▶ **Given passage**

>> BEGIN

# Dive report 6-18-12



## naclh2oDave (Apr 8, 2008)

A few of us got out yesterday for what we expected to be the best day of the week. The forecast had been 3-5 and was all of a sudden lowered to 2-3 so we took a chance and headed out for a day of mixed fishing and diving.

The crew was a mixed up bunch of local liars and some liars from Ok and Ks. Fisher types and diver types.

We found plenty of live bait to be had in the bay and loaded up in no time. At the pass we found the 2-3 footers to be more like the predetermined 4-6, and that lasted all day, unrelenting beatings in the 26 foot cat. And even though the cat will eat those choppy confused seas up it was not a comfortable day to be on the water.

The first spot that we fished was in 85 feet, just H&L we landed 3 snapper in the 10lb class but as the sizes of fish went down we decided to move along and look elsewhere for a better size bag.

>> END

▶ **Written request 1**
In the dive report, transcribe the text from "## naclh2oDave (Apr" up to and including "and diver types.".
▶ **Written request 2**
Answer these questions from the dive report:
(a) To what was the forecast suddenly lowered?
(b) How long was the cat the group rode in?
(c) In how many feet of water was the first spot they fished?

▶ **Records provided**
>> BEGIN

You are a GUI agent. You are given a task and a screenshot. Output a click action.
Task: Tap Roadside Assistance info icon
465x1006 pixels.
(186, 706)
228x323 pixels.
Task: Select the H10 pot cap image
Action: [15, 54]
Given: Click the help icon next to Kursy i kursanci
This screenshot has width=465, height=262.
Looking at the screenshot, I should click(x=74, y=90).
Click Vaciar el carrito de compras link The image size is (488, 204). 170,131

>> END
>> BEGIN

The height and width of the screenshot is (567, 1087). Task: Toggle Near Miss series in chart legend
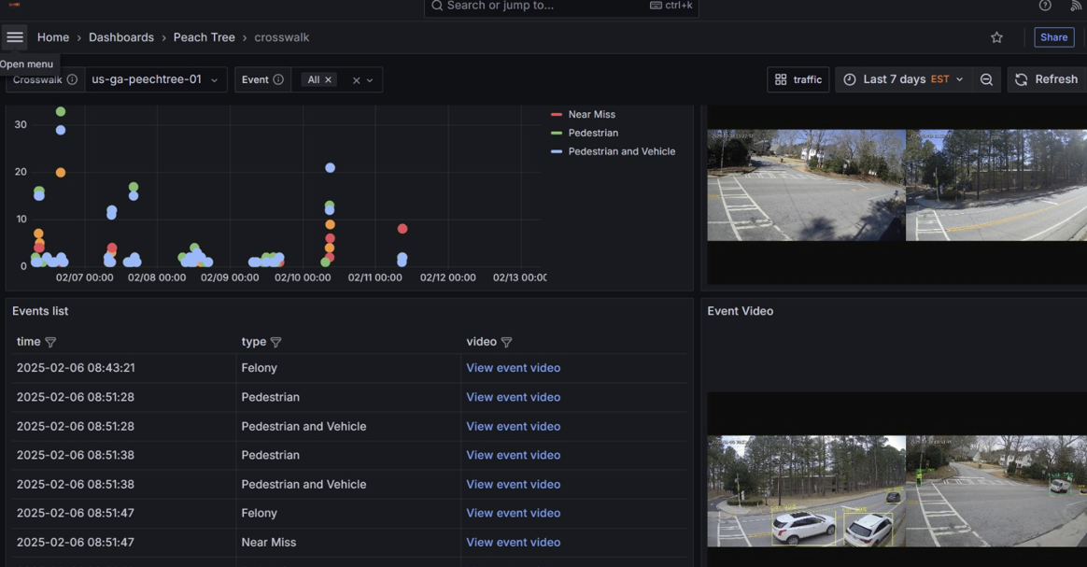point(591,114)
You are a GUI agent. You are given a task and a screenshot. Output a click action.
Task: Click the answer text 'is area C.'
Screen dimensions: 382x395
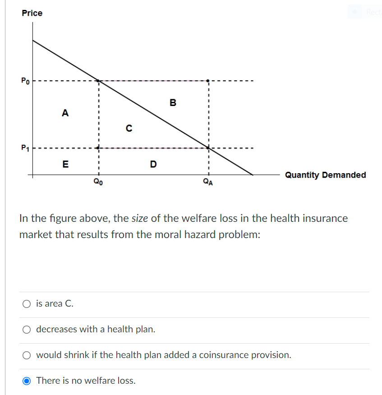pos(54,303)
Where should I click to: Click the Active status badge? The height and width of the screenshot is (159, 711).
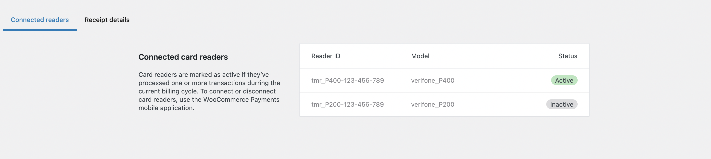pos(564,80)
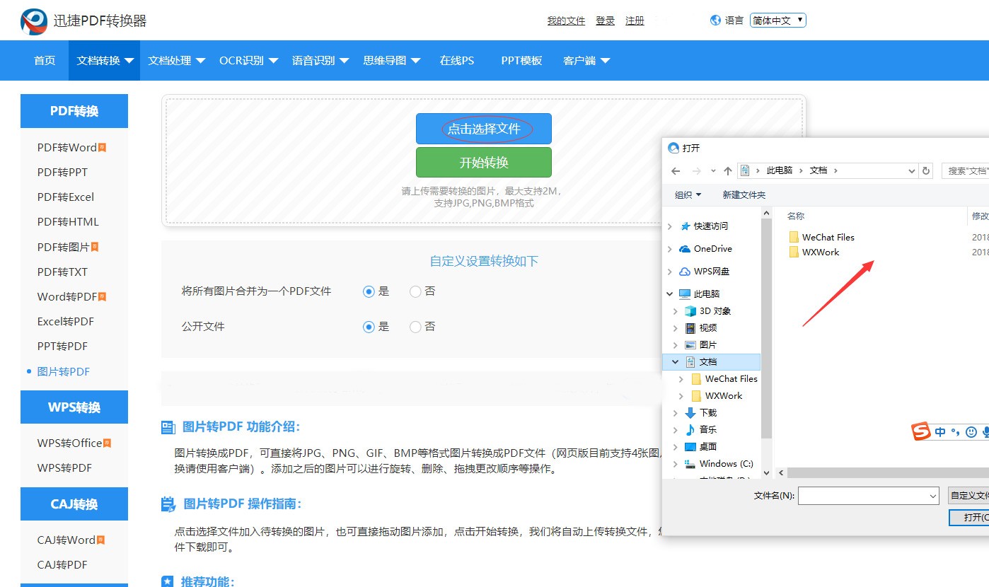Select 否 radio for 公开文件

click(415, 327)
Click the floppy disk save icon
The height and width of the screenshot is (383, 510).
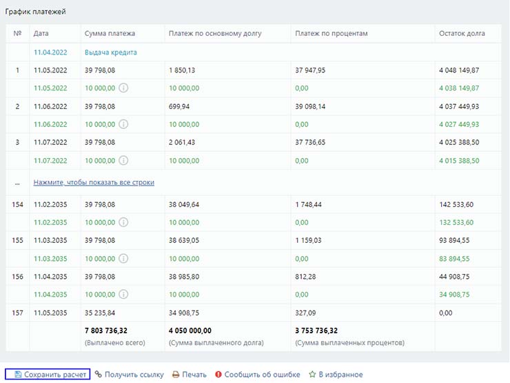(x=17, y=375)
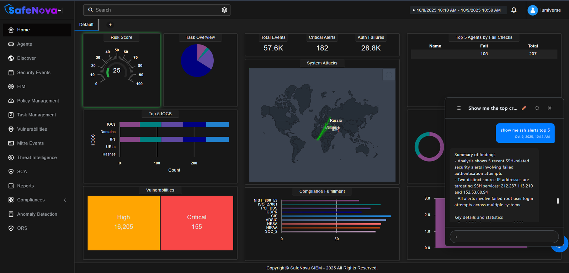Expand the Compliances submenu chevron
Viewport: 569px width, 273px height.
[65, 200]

>> END
>> BEGIN

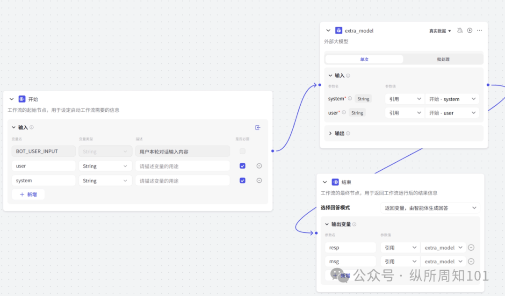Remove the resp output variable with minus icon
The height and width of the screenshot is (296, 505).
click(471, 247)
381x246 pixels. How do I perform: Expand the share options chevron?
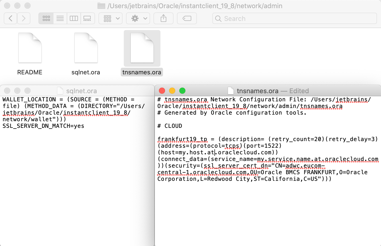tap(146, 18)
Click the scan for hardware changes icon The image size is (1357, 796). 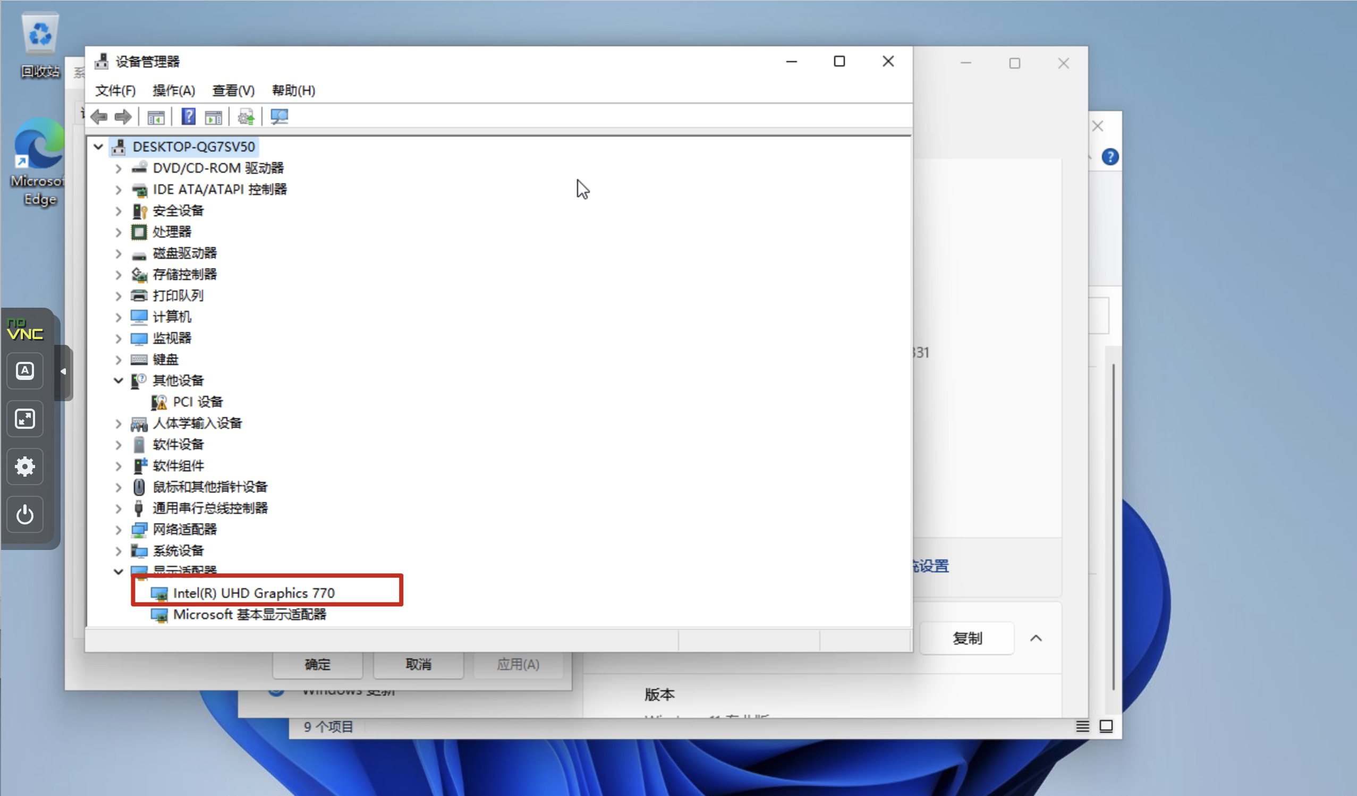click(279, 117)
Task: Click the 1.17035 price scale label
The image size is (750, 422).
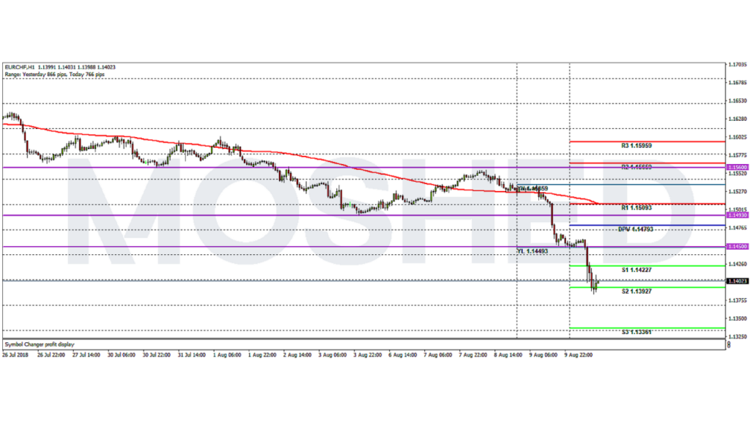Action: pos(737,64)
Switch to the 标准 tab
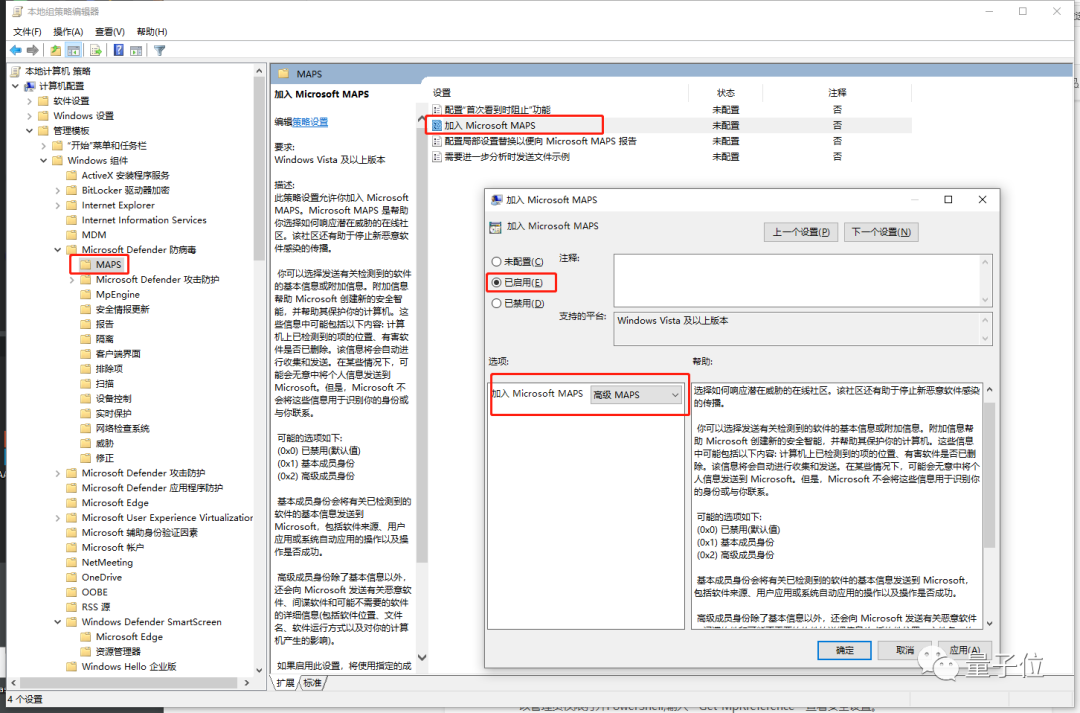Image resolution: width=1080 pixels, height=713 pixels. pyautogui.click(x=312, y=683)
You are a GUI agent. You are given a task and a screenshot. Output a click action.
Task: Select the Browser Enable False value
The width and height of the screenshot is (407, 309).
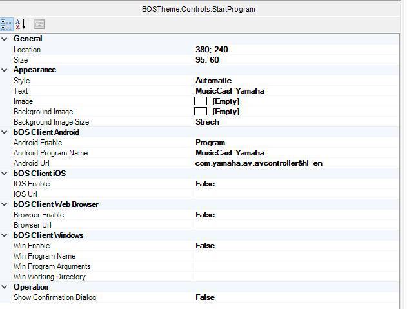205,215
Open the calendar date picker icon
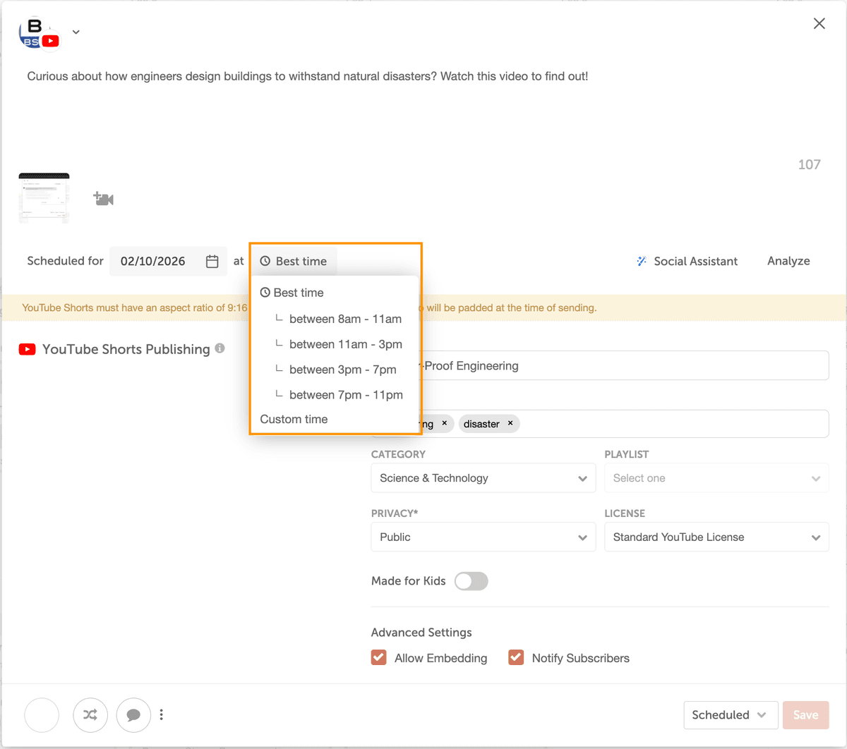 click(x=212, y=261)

>> END

▶ **Final answer 1**
## naclh2oDave (Apr 8, 2008)

A few of us got out yesterday for what we expected to be the best day of the week. The forecast had been 3-5 and was all of a sudden lowered to 2-3 so we took a chance and headed out for a day of mixed fishing and diving.

The crew was a mixed up bunch of local liars and some liars from Ok and Ks. Fisher types and diver types.

▶ **Final answer 2**
(a) 2-3
(b) 26 feet
(c) 85 feet